The plot starts with two dads, Cody (Trevor St. John) and Joey (Patrick Wang), who are happily raising a six-year-old son, Chip (Sebastian Banes), in a seemingly constant state of bliss. Then one day their world is shattered when Cody is killed in a car accident and the battle between the deceased’s family and Joey over custody of Chip begins.
At first it is hard to decipher why Cody’s family members don’t come to some amiable result with Joey. It’s tricky because the disdain for Joey’s gayness is never openly discussed, but it’s obvious the underlying force beneath the conflict.
Everyone’s unyielding moral fiber fuels their motives. Implied hatred and shock-induced decisions become the fallout of the family’s relationship. False and real hope surface throughout in strong doses as we are manipulated into thinking one-sidedly and rooting for Joey.

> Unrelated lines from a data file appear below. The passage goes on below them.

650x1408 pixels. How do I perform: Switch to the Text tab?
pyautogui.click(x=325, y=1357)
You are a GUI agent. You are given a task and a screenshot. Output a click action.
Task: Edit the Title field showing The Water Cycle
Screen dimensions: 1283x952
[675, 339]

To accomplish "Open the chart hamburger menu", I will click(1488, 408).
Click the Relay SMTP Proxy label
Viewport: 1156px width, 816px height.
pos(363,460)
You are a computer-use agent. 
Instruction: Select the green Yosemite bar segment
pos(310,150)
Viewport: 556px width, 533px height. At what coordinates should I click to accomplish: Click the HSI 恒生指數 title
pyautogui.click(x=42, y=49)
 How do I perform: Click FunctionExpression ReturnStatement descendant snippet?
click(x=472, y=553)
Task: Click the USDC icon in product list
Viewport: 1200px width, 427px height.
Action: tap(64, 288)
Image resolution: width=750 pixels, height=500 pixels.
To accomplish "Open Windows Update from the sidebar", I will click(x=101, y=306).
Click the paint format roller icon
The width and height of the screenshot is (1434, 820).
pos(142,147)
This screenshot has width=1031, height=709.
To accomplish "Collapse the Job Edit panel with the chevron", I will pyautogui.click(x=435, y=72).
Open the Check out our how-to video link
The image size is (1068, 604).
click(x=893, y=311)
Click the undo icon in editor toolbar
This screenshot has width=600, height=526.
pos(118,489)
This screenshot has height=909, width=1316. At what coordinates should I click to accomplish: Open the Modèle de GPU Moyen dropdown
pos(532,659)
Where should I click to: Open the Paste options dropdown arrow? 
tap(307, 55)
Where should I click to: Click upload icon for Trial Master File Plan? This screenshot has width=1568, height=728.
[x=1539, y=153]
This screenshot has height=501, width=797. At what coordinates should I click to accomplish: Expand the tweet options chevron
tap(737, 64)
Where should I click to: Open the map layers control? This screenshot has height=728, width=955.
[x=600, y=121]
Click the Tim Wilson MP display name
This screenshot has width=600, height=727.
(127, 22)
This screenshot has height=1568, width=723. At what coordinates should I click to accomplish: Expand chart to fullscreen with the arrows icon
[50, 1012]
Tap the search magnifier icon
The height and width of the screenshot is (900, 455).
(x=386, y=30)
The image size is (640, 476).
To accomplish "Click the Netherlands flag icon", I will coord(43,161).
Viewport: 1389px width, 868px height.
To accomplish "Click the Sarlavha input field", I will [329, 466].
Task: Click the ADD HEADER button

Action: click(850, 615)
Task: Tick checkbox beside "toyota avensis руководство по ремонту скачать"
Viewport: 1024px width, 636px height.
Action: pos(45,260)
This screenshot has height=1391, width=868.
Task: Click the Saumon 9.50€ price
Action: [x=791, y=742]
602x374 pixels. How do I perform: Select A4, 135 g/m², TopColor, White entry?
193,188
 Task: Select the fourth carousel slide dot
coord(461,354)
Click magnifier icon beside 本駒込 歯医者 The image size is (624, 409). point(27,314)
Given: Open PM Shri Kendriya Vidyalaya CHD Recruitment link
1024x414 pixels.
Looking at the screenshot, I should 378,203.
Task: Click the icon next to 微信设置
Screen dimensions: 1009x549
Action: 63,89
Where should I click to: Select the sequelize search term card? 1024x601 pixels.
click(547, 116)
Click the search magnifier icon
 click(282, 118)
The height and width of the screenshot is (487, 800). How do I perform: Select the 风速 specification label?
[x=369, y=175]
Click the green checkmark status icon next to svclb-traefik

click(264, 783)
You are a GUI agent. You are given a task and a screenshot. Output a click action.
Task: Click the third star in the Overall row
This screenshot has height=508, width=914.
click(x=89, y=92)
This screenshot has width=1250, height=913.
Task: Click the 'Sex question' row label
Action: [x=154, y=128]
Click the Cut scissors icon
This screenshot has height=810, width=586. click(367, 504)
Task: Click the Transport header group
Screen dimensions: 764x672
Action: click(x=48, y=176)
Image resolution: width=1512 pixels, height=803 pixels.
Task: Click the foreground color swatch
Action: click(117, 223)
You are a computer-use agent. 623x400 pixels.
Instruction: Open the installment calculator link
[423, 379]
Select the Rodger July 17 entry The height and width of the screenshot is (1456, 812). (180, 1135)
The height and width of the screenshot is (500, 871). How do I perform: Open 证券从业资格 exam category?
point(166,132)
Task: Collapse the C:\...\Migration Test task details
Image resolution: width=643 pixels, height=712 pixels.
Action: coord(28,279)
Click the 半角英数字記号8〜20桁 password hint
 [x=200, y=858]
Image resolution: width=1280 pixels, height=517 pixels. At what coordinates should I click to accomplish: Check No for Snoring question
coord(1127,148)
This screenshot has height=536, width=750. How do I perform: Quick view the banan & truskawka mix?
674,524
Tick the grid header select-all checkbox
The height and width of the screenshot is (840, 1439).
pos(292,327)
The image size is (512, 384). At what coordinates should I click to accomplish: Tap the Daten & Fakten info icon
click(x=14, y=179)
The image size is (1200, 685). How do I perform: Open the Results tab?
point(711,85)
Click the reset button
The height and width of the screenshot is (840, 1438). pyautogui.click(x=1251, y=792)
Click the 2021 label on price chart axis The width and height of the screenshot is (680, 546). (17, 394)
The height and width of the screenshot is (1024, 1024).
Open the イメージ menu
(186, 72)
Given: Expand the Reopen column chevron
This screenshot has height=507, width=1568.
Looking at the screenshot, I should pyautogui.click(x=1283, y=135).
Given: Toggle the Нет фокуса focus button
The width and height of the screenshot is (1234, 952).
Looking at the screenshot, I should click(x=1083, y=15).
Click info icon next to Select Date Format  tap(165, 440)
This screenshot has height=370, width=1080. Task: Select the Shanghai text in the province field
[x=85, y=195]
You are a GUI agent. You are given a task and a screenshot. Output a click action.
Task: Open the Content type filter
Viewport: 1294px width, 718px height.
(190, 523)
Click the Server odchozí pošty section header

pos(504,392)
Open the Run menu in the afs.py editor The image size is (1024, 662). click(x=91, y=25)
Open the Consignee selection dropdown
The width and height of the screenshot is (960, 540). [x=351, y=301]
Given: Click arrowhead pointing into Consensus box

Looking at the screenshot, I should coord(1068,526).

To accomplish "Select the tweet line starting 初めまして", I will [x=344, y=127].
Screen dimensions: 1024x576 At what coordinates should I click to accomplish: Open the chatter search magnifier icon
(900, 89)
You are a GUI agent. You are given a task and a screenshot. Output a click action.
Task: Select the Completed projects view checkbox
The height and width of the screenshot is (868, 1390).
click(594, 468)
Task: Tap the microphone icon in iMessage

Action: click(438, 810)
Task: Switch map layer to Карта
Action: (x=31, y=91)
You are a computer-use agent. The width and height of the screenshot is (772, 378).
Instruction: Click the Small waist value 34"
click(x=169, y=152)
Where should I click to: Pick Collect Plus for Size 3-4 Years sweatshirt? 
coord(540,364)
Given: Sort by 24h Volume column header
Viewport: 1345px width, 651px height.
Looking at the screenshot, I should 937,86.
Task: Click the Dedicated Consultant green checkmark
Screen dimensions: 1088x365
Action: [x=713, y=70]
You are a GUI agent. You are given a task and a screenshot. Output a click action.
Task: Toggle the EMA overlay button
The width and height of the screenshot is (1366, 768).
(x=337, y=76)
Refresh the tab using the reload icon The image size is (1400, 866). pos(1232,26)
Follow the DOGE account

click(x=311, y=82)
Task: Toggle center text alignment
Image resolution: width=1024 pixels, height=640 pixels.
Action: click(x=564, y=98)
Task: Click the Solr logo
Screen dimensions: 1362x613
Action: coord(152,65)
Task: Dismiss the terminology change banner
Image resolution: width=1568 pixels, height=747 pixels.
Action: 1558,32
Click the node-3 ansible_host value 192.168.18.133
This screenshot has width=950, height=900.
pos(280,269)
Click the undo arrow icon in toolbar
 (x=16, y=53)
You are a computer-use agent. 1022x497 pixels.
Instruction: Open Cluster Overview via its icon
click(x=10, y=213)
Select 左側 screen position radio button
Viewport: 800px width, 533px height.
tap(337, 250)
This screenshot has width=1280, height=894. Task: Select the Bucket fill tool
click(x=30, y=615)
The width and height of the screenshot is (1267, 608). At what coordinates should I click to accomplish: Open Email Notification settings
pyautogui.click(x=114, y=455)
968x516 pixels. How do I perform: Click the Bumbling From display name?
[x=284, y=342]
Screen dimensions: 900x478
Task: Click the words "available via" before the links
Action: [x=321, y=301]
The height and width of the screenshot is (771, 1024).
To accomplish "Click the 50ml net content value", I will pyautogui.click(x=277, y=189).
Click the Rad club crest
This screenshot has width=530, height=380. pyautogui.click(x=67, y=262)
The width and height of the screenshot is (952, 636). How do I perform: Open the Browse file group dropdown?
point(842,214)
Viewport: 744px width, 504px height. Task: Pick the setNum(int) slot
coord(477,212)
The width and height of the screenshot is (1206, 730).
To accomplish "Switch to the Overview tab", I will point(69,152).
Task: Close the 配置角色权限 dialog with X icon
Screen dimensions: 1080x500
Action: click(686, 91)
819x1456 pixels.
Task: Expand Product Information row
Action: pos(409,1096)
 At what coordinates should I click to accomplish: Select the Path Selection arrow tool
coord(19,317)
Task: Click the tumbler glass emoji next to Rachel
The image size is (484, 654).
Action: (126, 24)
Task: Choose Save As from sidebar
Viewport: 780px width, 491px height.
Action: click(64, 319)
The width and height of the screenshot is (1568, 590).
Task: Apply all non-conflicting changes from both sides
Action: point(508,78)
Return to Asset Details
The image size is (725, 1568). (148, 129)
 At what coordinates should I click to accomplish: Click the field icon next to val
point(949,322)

Along the way we watch scenes from Cody and Joey’s life via flashbacks. The acting is all good and, with a deft hand, director Wang carries both his performance and the film in a constant state of believability. The father and son scenes here are touching.
But the low key dragging scenes, critical to that overwhelming feeling of agony, sometimes detract rather than enhance. The short scenes tell a big story and Wang should stick with more of them.
This leads me to my biggest gripe about Family: it’s too long, nearly three hours (that’s like Benjamin Button long). I’m sure it felt necessary for writer/director/star Wang to leave everything to view and nothing scattered on the editing floor, but the result is overkill.
I can appreciate long takes and slow moving, thought provoking material as much as the next art creep, but here it becomes clear from the get-go where the story is going and thus becomes unnecessary to witness a lot of the interactions.
This is not to say the movie is without merit. It is a very cool take on a very topical subject. All the acting from virtual unknowns is excellent, especially Wang’s own thespian talents. He created a believable ambiance to this entire flick from the grieving to the coping to the end result. And, finally, the writing is intelligent, distinct and intuitive. All the characters gel one way or another with each other almost like we are viewing a documentary.
But the most glorious feat in this film is the depiction of Joey’s dilemma. He confronts a threefold heaping of bigotry—he’s gay, Asian and has a Tennessee accent. Talk about a super minority.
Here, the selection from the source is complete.